Я пошёл за ними, и мы сквозь толпу христиан, стоявших у входа в церковь, пробрались в неё. Там уже стояли по местам воспитанники семинарии и женского училища, хор левого клироса и несколько христиан. Плащаницы уже не было: её без меня перенесли в крещальню. Двери, действительно, вскоре были заперты извнутри. Царствовала полная тишина: все были в каком-то трепетном ожидании. Вдруг послышался слабый звук колокольчика, скромный провозвестник великого торжества, и вслед затем, как будто издалека, донёсся до нас трогательный напев «Воскресение Твое, Христе Спасе...». Всё яснее раздаётся пение, по мере того, как крестный ход приближается к нам по длинным лестницам. Наконец, у самых дверей, глухо слышится энергический голос преосвященного - и двери настежь открываются, и церковь оглашается дружным пением обоих клиров: «Христос Воскресе!». В то же время на паникадиле в середине церкви быстро пробежало по свечам синее пламя проведённой к ним зажигательной нити, церковь озарилась ликующим светом.
Таким образом, ровно в двенадцать часов, началась новая для меня, торжественная и трогательная служба. Её сопровождало радостное пение, громкие взаимные приветствия иереев и мирян: «Христос Воскресе! - Воистину Воскресе!», - вырывавшиеся, казалось, из глубины души, наполненной восторга, - и звуки лобзания святой христианской любви.
Восток уже светлел, когда мы вышли из церкви, умилённые и радостные. А город всё ещё был погружён в холодный, мертвенный сон...
И вот, вскоре после великого праздника, настал столь давно желанный мною день. В одно из ближайших к нему воскресений, я принял святое крещение вместе с товарищем моим, Григорием Нагасака, от духовного моего наставника, отца Сато. Описать чувства, испытанные мною в этот день, я не берусь, ибо это превышает мои силы. Да и то обстоятельство, что дело идёт об одном из таинств церкви, возбраняет мне всякую попытку анализировать то, что в этот день совершалось во мне. Но я уверен, что читатели могут представить себе тот восторг, ту светлую радость, которую оставило по себе в моей душе великое таинство. Трогательно было для меня подойти в первый раз под благословение моих духовных отцов, сладко было получить родительское благословение моего отца, радостно слышать приветствия моих товарищей. Всё это действовало на меня одушевляющим образом: я видел перед собою новую жизнь, новые подвиги. Один лишь камень лежал тогда на моей душе, светлой и ликующей. То была мысль о матери и о сестре, о том, что эти два самые близкие мне в мире существа ещё не направились по той дороге, по которой я уже сделал первый шаг...
Спешу прибавить, что, к великой моей радости, через три года и они сделались христианками. И так, слава и благодарение Богу о всём и за всё!

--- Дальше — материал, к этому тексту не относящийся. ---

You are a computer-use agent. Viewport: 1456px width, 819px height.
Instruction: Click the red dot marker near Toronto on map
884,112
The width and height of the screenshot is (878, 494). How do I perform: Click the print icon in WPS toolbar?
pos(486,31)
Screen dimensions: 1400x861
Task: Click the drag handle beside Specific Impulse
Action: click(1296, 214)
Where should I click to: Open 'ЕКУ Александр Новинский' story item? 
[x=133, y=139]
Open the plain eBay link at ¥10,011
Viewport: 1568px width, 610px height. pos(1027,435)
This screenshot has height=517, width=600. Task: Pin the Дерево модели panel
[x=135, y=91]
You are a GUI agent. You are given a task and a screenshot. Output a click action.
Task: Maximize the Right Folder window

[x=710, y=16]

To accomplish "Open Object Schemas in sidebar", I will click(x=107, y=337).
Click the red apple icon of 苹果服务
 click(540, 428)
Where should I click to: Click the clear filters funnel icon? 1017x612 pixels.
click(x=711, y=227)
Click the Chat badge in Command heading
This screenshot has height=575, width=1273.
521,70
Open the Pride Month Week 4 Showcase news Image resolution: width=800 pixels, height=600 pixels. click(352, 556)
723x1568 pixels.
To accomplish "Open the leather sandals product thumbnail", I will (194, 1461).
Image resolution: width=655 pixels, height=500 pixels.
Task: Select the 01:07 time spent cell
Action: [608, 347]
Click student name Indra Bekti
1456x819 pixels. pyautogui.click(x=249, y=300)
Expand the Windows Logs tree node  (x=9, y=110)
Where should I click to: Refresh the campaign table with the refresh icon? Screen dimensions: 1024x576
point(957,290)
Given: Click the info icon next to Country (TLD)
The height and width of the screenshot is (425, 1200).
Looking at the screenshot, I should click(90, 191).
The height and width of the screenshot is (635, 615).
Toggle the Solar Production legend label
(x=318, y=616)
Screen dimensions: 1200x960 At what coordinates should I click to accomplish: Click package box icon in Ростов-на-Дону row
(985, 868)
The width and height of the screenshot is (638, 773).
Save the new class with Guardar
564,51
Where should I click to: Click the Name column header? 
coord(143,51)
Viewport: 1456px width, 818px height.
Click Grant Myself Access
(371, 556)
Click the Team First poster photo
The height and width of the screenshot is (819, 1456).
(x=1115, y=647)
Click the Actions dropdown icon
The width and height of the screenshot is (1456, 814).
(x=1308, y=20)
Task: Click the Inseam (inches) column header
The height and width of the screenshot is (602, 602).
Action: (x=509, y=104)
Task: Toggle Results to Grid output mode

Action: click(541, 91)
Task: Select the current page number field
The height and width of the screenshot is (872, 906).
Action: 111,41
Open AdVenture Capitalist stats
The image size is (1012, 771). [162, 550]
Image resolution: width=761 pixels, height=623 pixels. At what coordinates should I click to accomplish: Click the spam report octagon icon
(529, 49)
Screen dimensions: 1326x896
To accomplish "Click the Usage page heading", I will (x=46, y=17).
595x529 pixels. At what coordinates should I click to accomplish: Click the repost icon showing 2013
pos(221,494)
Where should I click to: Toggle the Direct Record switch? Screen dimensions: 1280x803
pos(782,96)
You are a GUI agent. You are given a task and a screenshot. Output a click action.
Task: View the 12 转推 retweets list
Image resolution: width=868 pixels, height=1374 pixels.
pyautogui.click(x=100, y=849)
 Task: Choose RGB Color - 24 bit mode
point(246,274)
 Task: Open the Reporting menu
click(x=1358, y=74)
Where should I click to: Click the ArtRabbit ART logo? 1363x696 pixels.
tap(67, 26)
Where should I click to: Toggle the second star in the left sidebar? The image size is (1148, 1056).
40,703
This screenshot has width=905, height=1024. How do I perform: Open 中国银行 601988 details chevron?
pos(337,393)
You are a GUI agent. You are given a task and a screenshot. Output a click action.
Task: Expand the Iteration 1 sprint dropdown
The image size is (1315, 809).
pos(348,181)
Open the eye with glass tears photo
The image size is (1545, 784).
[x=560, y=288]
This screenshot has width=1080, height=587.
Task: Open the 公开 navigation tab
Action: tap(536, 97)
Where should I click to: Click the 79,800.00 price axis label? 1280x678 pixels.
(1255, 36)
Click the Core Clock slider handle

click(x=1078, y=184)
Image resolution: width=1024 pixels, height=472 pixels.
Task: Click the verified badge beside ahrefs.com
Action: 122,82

Татево, июль-август 1891 года


ПРИМЕЧАНИЯ:

   [1]. Жаровня.
   [2]. Холмистая местность в Токио, в коей находится православная миссия.
   [3]. Lilium auratum.
   [4]. Красноречивее всего это подтверждают самые плоды его многотрудной деятельности: в той стране, где лет тридцать тому назад нельзя было найти ни одного христианина Православной веры, теперь - с появлением в ней преосв. Николая - везде находятся люди, которые искренно прославляют истинного Бога, хотя эти христианские общины по местам бывают весьма незначительны по числу. Впрочем, всех христиан православных в настоящее время насчитывают около 20 тысяч.

(Публикуется по изданию: Сергей Сеодзи. Как я стал христианином. СПб.: Синодальная типография. 1892).